The notoriously compressed development cycle of Modern Warfare 3 is probably the primary reason for its "repackaged multiplayer as single-player" feel, but I believe there's more to it. Not only were battle royale assets readily available for reassembly, but Warzone was also dramatically more popular and widely understood than traditional story campaigns. This same thinking is evident in Black Ops 7, albeit from a different perspective. Its campaign is built around multiplayer shooter interactions rather than cinematic storytelling, resulting in a mode you can technically play solo, but whose structure and balance simply don't support it. Thus, for the first time since Black Ops 4, Call of Duty can arguably be considered an entirely multiplayer game.

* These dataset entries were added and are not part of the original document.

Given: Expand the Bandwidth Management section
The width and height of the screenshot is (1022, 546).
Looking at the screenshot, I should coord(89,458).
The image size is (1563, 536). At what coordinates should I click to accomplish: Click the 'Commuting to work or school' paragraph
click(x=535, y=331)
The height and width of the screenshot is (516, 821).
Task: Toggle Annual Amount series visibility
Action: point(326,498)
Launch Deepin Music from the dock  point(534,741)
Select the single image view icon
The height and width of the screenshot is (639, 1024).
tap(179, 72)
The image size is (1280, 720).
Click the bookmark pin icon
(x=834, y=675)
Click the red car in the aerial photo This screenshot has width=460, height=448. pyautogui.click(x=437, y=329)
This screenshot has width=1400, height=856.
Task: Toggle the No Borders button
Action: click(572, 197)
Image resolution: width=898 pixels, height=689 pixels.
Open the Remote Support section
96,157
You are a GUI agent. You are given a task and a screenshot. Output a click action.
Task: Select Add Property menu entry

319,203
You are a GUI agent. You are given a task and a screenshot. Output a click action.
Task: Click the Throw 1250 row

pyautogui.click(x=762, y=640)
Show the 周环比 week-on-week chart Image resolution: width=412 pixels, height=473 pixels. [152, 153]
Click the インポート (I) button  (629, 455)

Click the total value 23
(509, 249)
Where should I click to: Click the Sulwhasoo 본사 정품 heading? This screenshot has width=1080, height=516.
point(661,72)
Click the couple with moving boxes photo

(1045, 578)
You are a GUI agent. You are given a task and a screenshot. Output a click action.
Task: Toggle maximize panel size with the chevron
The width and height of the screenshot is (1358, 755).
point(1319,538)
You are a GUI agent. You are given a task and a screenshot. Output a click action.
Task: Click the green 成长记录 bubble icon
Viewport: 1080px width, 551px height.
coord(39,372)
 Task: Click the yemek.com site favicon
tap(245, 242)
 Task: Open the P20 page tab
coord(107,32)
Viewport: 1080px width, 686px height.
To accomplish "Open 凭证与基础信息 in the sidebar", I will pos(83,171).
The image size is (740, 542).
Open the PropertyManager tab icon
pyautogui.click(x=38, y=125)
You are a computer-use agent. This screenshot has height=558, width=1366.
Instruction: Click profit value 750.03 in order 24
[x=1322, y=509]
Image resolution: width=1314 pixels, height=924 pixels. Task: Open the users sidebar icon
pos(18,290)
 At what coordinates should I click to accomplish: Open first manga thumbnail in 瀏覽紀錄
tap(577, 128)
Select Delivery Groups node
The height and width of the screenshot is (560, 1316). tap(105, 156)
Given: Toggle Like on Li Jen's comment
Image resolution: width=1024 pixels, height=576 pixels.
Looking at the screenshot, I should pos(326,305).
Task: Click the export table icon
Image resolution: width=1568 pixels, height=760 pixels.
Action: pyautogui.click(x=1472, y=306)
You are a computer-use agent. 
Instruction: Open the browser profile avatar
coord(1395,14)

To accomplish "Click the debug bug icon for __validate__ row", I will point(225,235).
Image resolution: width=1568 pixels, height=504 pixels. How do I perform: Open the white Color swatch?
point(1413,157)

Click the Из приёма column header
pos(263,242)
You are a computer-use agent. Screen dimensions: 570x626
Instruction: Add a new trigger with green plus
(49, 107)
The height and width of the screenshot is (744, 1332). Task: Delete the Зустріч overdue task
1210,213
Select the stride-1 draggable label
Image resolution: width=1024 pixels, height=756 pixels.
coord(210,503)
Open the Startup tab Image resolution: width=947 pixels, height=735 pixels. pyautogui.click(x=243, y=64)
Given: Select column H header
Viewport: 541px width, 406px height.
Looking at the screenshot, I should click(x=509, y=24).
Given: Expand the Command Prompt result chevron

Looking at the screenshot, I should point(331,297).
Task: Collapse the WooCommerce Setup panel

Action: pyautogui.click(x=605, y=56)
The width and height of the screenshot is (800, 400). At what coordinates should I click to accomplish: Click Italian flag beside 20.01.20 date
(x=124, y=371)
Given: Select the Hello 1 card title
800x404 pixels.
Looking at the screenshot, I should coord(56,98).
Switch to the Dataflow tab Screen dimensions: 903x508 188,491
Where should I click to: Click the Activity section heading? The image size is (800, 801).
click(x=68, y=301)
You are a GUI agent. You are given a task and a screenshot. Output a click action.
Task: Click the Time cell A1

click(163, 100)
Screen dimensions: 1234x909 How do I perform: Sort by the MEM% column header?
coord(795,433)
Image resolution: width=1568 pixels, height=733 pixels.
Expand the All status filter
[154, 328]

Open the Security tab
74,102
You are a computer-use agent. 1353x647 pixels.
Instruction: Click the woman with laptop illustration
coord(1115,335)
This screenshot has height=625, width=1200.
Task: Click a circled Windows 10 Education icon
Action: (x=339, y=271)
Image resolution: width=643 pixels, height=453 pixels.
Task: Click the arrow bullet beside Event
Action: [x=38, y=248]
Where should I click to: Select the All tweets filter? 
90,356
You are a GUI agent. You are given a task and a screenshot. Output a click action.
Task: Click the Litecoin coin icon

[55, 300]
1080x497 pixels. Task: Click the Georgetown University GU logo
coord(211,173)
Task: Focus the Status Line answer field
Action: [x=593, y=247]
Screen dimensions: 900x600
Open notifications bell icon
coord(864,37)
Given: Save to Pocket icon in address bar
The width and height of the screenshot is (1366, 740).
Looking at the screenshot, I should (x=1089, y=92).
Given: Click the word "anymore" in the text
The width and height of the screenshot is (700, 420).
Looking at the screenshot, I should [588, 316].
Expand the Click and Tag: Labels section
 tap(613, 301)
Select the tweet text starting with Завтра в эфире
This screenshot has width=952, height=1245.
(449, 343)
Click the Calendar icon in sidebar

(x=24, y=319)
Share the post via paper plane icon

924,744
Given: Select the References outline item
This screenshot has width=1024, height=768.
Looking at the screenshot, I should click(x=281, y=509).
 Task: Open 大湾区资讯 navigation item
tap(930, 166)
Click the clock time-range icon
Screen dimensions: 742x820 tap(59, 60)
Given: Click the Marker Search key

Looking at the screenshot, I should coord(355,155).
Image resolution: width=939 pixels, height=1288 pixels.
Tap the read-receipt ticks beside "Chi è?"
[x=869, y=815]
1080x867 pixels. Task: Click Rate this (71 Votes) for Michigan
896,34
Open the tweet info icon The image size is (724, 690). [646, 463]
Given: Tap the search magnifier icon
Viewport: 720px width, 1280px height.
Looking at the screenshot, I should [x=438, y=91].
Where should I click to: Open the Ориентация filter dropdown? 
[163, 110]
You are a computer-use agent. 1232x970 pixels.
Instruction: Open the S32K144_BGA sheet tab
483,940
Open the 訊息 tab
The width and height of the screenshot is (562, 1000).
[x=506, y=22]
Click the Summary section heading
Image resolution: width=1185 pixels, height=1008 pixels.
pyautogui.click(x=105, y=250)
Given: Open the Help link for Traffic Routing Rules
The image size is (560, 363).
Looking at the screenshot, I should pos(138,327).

But is this the future of Call of Duty? Will traditional campaigns be replaced by vaguely narrative co-op modes? It's impossible to predict, as the series frequently changes direction year to year. Just twelve months ago, we received the most ambitious take on the traditional single-player formula since 2017's Infinite Warfare. Yet the same developers behind Black Ops 6 have taken a sharp turn this year. In 2026, we'll presumably see Infinity Ward's next project, which could just as easily revisit Modern Warfare 3's Warzone-inspired experiment as emulate the 2019 MW reboot or try something completely different. While the future remains unclear, the present situation is telling: Activision is reevaluating what Call of Duty represents for today's gaming generation.
For years, Call of Duty has presented a three-part package: single-player, multiplayer, and co-op, delivered through its campaign, online modes, and zombies/spec-ops offerings. When you consider the resources poured into Black Ops 6's spectacular campaign, only to see it completed by a tiny fraction of purchasers, Activision's historical commitment to big-budget single-player is both astonishing and somewhat admirable. However, diminishing returns can only be sustained for so long. The AAA campaign shooter has become an endangered species, with few reliable franchises like Doom or Wolfenstein remaining, and often Call of Duty stands alone as the only major annual release in this category. It's clear that Activision recognizes the narrative FPS era is effectively over, and that it's investing in something its massive audience largely ignores. Thus, evolution is inevitable. This transition began with multiplayer elements being repackaged as single-player content, and it will likely extend far beyond campaigns reimagined as multiplayer—you can now play Call of Duty entirely in third-person view, proving that even foundational elements aren't immune to the influence of Fortnite and Sony's first-party giants.
While major, permanent changes might not arrive next year or even the year after, this year's campaign feels like a harbinger of what's to come. At a time when Call of Duty serves as a Game Pass cornerstone and must maintain monthly engagement to support recurring subscriptions, why wouldn't you transform your previously five-hour disposable campaigns into a miniature Destiny-like experience?